::: STORED ROWS :::

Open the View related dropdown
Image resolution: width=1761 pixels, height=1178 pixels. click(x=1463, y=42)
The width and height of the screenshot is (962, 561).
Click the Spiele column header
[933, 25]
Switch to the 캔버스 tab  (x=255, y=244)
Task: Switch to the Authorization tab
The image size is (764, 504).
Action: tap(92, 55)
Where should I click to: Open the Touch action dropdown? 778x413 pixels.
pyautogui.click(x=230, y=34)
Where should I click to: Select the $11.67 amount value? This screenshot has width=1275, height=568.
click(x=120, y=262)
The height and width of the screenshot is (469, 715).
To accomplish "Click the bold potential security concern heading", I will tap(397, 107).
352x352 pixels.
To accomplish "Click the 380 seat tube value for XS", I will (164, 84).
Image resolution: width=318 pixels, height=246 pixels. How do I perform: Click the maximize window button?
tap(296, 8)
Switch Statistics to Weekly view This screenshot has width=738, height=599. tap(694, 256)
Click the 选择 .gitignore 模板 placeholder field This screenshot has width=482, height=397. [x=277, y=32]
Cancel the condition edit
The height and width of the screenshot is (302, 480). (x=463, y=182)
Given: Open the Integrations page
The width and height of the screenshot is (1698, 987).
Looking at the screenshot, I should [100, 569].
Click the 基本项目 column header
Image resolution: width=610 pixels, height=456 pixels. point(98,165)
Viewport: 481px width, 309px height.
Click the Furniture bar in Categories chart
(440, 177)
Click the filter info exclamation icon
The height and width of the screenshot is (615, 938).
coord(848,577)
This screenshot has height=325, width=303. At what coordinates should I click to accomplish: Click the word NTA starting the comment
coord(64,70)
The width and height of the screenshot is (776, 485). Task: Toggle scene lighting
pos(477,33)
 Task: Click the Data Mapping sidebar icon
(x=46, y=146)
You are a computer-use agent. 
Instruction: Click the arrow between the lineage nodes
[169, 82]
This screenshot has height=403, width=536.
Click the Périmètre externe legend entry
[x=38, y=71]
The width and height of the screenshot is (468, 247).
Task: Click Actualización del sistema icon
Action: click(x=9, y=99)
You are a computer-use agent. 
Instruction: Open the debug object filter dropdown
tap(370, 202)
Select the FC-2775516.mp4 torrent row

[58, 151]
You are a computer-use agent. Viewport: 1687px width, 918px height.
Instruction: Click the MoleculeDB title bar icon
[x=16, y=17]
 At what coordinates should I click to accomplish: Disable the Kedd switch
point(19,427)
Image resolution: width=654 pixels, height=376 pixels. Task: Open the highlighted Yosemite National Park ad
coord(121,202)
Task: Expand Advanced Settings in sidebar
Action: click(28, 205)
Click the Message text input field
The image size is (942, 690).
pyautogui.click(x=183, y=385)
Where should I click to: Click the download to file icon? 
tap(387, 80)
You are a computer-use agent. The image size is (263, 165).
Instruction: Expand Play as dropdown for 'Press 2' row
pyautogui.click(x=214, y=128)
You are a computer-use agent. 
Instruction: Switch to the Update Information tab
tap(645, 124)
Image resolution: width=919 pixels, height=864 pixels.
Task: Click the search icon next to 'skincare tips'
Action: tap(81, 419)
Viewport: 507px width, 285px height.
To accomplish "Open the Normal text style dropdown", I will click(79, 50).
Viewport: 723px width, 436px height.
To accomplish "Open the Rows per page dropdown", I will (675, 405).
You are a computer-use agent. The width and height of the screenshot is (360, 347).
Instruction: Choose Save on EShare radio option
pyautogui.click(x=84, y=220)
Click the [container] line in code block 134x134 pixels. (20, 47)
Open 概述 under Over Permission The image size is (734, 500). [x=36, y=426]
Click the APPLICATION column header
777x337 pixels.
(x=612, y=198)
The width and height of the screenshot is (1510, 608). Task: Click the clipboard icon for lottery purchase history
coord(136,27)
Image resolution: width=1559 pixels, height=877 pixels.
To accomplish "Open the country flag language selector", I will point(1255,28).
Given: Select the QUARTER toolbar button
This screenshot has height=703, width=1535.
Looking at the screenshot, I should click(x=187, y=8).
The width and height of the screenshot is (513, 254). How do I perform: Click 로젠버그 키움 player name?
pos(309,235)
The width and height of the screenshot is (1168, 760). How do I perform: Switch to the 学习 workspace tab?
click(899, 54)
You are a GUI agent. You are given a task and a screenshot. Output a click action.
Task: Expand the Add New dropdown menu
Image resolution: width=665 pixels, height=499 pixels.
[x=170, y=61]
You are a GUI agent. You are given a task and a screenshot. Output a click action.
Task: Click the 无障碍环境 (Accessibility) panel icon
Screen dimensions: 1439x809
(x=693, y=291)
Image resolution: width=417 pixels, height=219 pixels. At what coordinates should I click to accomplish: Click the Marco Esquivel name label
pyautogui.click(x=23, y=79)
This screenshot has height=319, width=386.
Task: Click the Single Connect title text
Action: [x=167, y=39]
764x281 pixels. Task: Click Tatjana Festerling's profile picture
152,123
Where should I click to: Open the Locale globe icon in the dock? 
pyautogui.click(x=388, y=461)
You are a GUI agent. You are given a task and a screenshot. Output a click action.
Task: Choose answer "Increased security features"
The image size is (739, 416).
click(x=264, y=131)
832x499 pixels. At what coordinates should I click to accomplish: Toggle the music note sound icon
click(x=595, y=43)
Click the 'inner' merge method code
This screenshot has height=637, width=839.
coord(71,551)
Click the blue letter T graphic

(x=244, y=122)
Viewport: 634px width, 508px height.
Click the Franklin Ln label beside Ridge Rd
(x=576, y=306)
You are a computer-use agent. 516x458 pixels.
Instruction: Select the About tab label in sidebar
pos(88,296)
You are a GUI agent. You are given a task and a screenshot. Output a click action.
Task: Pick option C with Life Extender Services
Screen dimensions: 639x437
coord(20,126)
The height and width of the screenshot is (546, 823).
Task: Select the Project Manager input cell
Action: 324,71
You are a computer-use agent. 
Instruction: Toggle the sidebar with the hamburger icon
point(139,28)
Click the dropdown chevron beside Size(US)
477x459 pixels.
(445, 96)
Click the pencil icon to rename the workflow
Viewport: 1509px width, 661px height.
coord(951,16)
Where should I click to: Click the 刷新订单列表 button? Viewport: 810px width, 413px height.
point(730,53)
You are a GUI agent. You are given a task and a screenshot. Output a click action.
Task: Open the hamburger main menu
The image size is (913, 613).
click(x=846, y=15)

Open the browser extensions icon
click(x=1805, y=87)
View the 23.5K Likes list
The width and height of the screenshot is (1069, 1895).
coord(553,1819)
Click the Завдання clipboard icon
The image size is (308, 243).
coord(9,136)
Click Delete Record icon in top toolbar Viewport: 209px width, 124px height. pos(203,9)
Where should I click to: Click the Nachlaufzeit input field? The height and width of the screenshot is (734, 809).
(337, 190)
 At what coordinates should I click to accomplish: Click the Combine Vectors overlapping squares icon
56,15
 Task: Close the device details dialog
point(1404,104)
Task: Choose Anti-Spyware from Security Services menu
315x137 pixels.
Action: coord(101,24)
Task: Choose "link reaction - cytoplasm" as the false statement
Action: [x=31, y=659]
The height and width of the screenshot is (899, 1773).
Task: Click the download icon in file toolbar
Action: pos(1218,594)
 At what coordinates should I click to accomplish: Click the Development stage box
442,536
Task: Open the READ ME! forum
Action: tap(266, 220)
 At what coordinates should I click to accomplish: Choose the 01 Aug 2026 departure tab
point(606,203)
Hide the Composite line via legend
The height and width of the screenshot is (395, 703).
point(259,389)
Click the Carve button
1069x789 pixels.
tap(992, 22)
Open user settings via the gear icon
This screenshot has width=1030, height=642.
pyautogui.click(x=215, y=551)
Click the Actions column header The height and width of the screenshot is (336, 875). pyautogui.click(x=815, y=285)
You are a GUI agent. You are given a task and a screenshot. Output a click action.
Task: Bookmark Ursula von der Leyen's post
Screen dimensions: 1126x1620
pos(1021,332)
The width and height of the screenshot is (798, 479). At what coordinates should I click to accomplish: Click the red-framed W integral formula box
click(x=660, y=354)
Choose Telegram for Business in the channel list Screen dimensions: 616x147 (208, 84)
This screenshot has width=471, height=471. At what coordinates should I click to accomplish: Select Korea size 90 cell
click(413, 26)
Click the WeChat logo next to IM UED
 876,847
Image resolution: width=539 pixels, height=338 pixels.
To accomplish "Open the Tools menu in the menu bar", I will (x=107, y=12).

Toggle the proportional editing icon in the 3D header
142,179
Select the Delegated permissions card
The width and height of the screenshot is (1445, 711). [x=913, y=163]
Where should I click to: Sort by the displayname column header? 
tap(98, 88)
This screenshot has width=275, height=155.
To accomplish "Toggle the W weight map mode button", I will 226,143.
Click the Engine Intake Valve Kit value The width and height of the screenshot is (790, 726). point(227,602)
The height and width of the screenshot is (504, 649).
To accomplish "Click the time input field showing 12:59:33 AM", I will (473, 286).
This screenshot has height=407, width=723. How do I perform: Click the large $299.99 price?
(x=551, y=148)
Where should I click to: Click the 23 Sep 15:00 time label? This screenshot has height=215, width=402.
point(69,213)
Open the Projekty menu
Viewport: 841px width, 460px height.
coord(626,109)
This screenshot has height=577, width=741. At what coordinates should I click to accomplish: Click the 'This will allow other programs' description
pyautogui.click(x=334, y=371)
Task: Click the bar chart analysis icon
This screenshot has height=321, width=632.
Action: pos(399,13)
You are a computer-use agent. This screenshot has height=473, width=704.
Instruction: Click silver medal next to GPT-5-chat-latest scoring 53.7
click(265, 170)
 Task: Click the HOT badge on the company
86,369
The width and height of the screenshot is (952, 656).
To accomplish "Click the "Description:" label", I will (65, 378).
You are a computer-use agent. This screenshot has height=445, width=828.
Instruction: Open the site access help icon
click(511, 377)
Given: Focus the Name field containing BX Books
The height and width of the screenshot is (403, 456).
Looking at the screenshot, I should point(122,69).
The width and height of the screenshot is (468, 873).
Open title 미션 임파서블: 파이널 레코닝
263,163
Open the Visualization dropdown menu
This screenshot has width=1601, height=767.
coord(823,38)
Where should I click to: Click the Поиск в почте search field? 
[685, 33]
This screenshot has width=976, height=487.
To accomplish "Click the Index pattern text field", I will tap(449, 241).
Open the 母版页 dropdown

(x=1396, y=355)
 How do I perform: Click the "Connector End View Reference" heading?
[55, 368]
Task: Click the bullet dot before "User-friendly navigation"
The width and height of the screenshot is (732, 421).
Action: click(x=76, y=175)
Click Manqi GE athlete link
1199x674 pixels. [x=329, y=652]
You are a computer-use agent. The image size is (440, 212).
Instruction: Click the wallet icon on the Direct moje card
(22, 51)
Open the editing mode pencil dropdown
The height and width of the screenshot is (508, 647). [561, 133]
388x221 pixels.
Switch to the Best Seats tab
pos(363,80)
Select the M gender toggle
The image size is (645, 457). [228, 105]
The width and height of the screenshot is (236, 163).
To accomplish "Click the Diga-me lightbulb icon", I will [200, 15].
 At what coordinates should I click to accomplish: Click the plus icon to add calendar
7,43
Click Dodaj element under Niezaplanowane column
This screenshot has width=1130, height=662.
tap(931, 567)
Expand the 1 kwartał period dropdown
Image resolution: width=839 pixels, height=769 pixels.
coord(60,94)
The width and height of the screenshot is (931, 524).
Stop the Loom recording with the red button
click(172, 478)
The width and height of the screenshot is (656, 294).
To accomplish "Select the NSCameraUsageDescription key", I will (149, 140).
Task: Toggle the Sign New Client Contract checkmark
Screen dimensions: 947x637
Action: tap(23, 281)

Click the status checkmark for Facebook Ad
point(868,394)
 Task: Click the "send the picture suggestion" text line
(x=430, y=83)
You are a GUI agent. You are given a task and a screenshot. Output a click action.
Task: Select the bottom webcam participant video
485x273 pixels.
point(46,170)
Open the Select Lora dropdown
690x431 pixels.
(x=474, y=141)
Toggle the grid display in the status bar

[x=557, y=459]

:::

* **REQUIREMENTS**: Render everything in the material from the line containing "Click Delete Record" down to the line containing "The width and height of the screenshot is (1445, 711)." as a Markdown table with the columns Row and Line, skipping blank lines.

* **TASK SOLUTION**:
| Row | Line |
|---|---|
| 1 | Click Delete Record icon in top toolbar Viewport: 209px width, 124px height. pos(203,9) |
| 2 | Where should I click to: Click the Nachlaufzeit input field? The height and width of the screenshot is (734, 809). |
| 3 | (337, 190) |
| 4 |  At what coordinates should I click to accomplish: Click the Combine Vectors overlapping squares icon |
| 5 | 56,15 |
| 6 |  Task: Close the device details dialog |
| 7 | point(1404,104) |
| 8 | Task: Choose Anti-Spyware from Security Services menu |
| 9 | 315x137 pixels. |
| 10 | Action: coord(101,24) |
| 11 | Task: Choose "link reaction - cytoplasm" as the false statement |
| 12 | Action: [x=31, y=659] |
| 13 | The height and width of the screenshot is (899, 1773). |
| 14 | Task: Click the download icon in file toolbar |
| 15 | Action: pos(1218,594) |
| 16 |  At what coordinates should I click to accomplish: Click the Development stage box |
| 17 | 442,536 |
| 18 | Task: Open the READ ME! forum |
| 19 | Action: tap(266, 220) |
| 20 |  At what coordinates should I click to accomplish: Choose the 01 Aug 2026 departure tab |
| 21 | point(606,203) |
| 22 | Hide the Composite line via legend |
| 23 | The height and width of the screenshot is (395, 703). |
| 24 | point(259,389) |
| 25 | Click the Carve button |
| 26 | 1069x789 pixels. |
| 27 | tap(992, 22) |
| 28 | Open user settings via the gear icon |
| 29 | This screenshot has width=1030, height=642. |
| 30 | pyautogui.click(x=215, y=551) |
| 31 | Click the Actions column header The height and width of the screenshot is (336, 875). pyautogui.click(x=815, y=285) |
| 32 | You are a GUI agent. You are given a task and a screenshot. Output a click action. |
| 33 | Task: Bookmark Ursula von der Leyen's post |
| 34 | Screen dimensions: 1126x1620 |
| 35 | pos(1021,332) |
| 36 | The width and height of the screenshot is (798, 479). At what coordinates should I click to accomplish: Click the red-framed W integral formula box |
| 37 | click(x=660, y=354) |
| 38 | Choose Telegram for Business in the channel list Screen dimensions: 616x147 (208, 84) |
| 39 | This screenshot has width=471, height=471. At what coordinates should I click to accomplish: Select Korea size 90 cell |
| 40 | click(413, 26) |
| 41 | Click the WeChat logo next to IM UED |
| 42 |  876,847 |
| 43 | Image resolution: width=539 pixels, height=338 pixels. |
| 44 | To accomplish "Open the Tools menu in the menu bar", I will (x=107, y=12). |
| 45 | Toggle the proportional editing icon in the 3D header |
| 46 | 142,179 |
| 47 | Select the Delegated permissions card |
| 48 | The width and height of the screenshot is (1445, 711). [x=913, y=163] |